= Exercise brief =
Can you copy out every one of the rows below word for word, omitting the pictures?

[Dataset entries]
━━━━━━━━

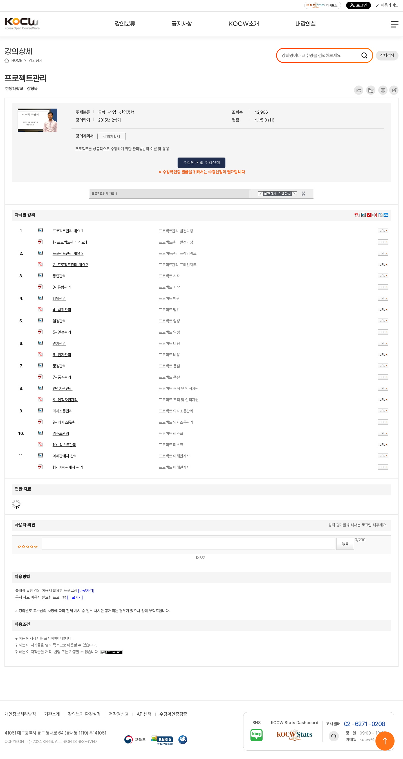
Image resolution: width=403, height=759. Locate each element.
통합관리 (59, 276)
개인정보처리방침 (20, 714)
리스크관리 (61, 433)
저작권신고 (119, 714)
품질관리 (59, 366)
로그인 (358, 5)
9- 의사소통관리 (65, 422)
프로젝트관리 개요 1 (68, 231)
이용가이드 (387, 5)
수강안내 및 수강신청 (201, 162)
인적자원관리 (63, 388)
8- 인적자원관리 (65, 400)
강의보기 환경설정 (84, 714)
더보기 (201, 557)
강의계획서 (111, 136)
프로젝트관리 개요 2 (68, 253)
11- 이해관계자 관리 (68, 467)
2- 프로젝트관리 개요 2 (70, 264)
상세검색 (387, 55)
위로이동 (385, 741)
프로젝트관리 (26, 78)
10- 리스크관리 (64, 445)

━━━━━━━━

= Written reply =
Image resolution: width=403, height=759. Locate each element.
통합관리 (59, 276)
개인정보처리방침 (20, 714)
리스크관리 (61, 433)
저작권신고 (119, 714)
품질관리 (59, 366)
로그인 (358, 5)
9- 의사소통관리 (65, 422)
프로젝트관리 개요 1 (68, 231)
이용가이드 (387, 5)
수강안내 및 수강신청 (201, 162)
인적자원관리 (63, 388)
8- 인적자원관리 (65, 400)
강의보기 환경설정 (84, 714)
더보기 (201, 557)
강의계획서 (111, 136)
프로젝트관리 개요 2 (68, 253)
11- 이해관계자 관리 (68, 467)
2- 프로젝트관리 개요 2 (70, 264)
상세검색 (387, 55)
위로이동 (385, 741)
프로젝트관리 (26, 78)
10- 리스크관리 (64, 445)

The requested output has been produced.